7. Lewitt, Benton Museum (Indoors):
Sol LeWitt earned his BFA from Syracuse University in 1949. he worked for architect I.M. Pei. LeWitt is regarded among the leaders and proponents of Minimalism, while he popularized the term “Conceptualism.” He has been honored with numerous international retrospectives.
8. Svigals, Hoyt, Zurolo, Facades of the Center for Undergraduate Education and of the Gentry Building
9. Averbuch, IT Engineering Building
10. Kubach-Wilmsen, Dodd Research Center
11 & 12 Fischer (2), Student Union Food Court
13. Kaneko, Burton Family Football Complex
14. Perry, Music Library Courtyard
15. Hitchcock, Music Building Main Lobby
16. Ferrara, Von der Mehden Recital Hall
17. Graham, Behind Nate Katter Theater
18. Bock, Human Development and Family Research Building
19. Sanborn, Main Entrance of Urban Plaza
I really liked this one. Jim Sanborn is noted for his work with American stone materials that evoke mystery and nature. He received his MFA in sculpture from Pratt Institute, and since has had work exhibited nationally. But check this out – Sanborn’s father was the head of exhibitions at the Library of Congress, and his mother was a concert pianist and photo researcher.

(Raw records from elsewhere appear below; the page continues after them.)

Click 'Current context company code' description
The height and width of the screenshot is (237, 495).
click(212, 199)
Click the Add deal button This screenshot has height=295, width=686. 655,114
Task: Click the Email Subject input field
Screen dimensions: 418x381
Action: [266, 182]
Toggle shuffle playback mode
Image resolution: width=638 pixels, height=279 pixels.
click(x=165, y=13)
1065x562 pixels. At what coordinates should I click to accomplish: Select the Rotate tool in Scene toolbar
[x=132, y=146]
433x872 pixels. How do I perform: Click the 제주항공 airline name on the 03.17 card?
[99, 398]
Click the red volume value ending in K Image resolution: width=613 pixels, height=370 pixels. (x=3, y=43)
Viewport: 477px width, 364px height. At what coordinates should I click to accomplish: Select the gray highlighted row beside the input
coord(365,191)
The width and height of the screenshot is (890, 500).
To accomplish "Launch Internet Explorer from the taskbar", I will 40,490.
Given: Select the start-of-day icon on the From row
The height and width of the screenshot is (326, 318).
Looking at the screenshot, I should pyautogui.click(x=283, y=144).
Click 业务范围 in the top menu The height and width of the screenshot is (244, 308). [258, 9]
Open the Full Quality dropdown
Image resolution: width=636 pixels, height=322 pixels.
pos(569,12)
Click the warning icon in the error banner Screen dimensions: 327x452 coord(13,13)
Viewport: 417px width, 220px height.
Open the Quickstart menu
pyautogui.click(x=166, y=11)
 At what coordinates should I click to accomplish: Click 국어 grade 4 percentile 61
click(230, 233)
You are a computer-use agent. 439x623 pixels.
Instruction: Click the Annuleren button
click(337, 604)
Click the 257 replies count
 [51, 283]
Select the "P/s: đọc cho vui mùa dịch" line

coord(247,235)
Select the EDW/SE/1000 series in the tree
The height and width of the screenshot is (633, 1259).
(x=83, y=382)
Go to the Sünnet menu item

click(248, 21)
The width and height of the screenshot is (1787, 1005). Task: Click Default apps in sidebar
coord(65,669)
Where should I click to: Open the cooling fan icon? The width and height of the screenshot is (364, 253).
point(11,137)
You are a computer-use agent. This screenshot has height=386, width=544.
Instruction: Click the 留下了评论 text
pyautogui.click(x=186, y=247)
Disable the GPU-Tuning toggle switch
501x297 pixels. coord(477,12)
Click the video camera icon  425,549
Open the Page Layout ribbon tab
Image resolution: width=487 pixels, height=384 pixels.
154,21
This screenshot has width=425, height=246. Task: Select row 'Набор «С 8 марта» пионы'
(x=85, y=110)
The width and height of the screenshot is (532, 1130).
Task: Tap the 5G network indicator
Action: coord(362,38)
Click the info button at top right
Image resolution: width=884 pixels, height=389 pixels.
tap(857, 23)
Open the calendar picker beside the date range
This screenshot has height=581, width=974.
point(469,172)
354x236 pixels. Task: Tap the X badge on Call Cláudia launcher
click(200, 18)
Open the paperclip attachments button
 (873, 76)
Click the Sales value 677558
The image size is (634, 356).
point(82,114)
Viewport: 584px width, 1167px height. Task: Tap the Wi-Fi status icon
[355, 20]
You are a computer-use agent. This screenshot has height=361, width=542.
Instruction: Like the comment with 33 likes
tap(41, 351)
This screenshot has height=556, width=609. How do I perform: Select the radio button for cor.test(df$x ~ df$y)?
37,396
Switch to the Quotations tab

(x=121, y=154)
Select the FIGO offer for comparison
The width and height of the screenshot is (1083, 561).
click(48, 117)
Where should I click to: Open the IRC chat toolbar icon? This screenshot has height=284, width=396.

Sanborn created one of the most interesting and popular public art works in US history. (Not this one, though it is similar in nature). Kryptos is a sculpture located on the grounds of the Central Intelligence Agency (CIA) in Langley, Virginia. Since its dedication on November 3, 1990, there has been much speculation about the meaning of the encrypted messages it bears. Of the four sections, three have been solved, with the fourth remaining one of the most famous unsolved codes in the world. The sculpture continues to provide a diversion for some employees of the CIA and other cryptanalysts attempting to decrypt the messages.
20. Liberman, Torrington Campus (since closed)
Alexander Liberman was a Russian-American artist. His highly recognizable sculptures are assembled from industrial objects and often painted in uniform bright colors. his work is found in many prestigious collections.
More prestigious than sitting in front of the 3 building “campus” of UConn’s Torrington Campus? I doubt that. I probably visited the sculpture on one of the 18 days of the year there’s no snow around up here. My word, this place is off the beaten path. But no matter, the bright red sculpture is striking and a welcome addition to the rather pedestrian buildings of the school.
Health Center, Farmington
21. Holup, Front Entrance (found on third search of property)
Wopo Holup received her BFA from San Francisco Art Institute, and her MFA from Mills College. She has exhibited works since 1977, many of which are public commissions on display across New England.
I dug this one. First of all, these things are nearly impossible to find as the “Front Entrance” is fairly inaccessible. Also, they are the size of softballs – and the brochure led me to believe they were rather large. They really are a bit small for the outdoor space, but I still liked it.
22. Behl, Outside Main Entrance
Wolfgang Behl was born in Germany and studied art at the Rhode Island School of Design. Behl taught at the Hartford Art School for much of his life. An overview of his work was exhibited at the Sculpture Center in NYC in 1980.
School of Law, Hartford
23. Motherwell, Knight Hall
24. Pfeiffer, Law Library
First of all, the Law Library is beautiful. It is a newer building, but was built to match the classic gothic buildings of the rest of the campus. It is well-lit and airy, which goes against gothic ethics, but it’s really very nice. I walked all over the dang place looking for this piece, and finally found it as I was giving up and leaving; it’s immediately to the right of the main entrance.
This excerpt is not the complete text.